13. On Aug. 24, a high-level, independent Pentagon panel found 
Defense Secretary Donald Rumsfeld and the Joint Chiefs of Staff 
failed to effectively oversee detention policies at U.S. prisons in 
Iraq, Afghanistan and Cuba, leading to the infamous rape and torture 
of men, women and children at Abu Ghraib. This torture was not simply 
a few hillbillies gone out of control; it was the direct result of 
this administration willfully flouting the Geneva Convention. 
Rumsfeld's resignation is expected shortly after hell freezes over.

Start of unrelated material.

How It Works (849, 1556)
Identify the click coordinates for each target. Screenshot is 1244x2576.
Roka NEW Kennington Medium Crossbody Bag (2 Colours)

14. Bush's Medicare Modernization Act is actually a devious way to 
gradually kill off Medicare altogether, splitting seniors into 
warring camps by adding a new, private Preferred Provider 
Organization option. More affluent seniors will pounce on this 
option, poorer seniors will stay with traditional Medicare, and the 
private competition will drive premiums ever higher as benefits for 
basic Medicare become ever worse. And as Medicare is dying, the 
healthier, wealthier seniors will have little incentive to fight for 
it. As taxpayers, we're going to pay a hell of a lot for Medicare in 
our lives, but by the time we're old enough for it, it won't be there 
anymore.

15. The Patriot Act does little to defend you from terrorists but 
greatly increases the government's power to get all up in your mess. 
Phone and Internet records can now be searched without warrants; 
police can see what books you've checked out of the library, but 
libraries are prohibited from informing you about the inquiry; your 
religious and political activities can be scrutinized even if the 
government doesn't suspect criminal activity; you may be jailed 
without being charged, denied a lawyer or the chance to confront 
witnesses against you, and held indefinitely without a trial. Bush's 
boys apparently still don't feel they've dismantled civil liberties 
enough: they're reportedly at work on the Patriot Act II.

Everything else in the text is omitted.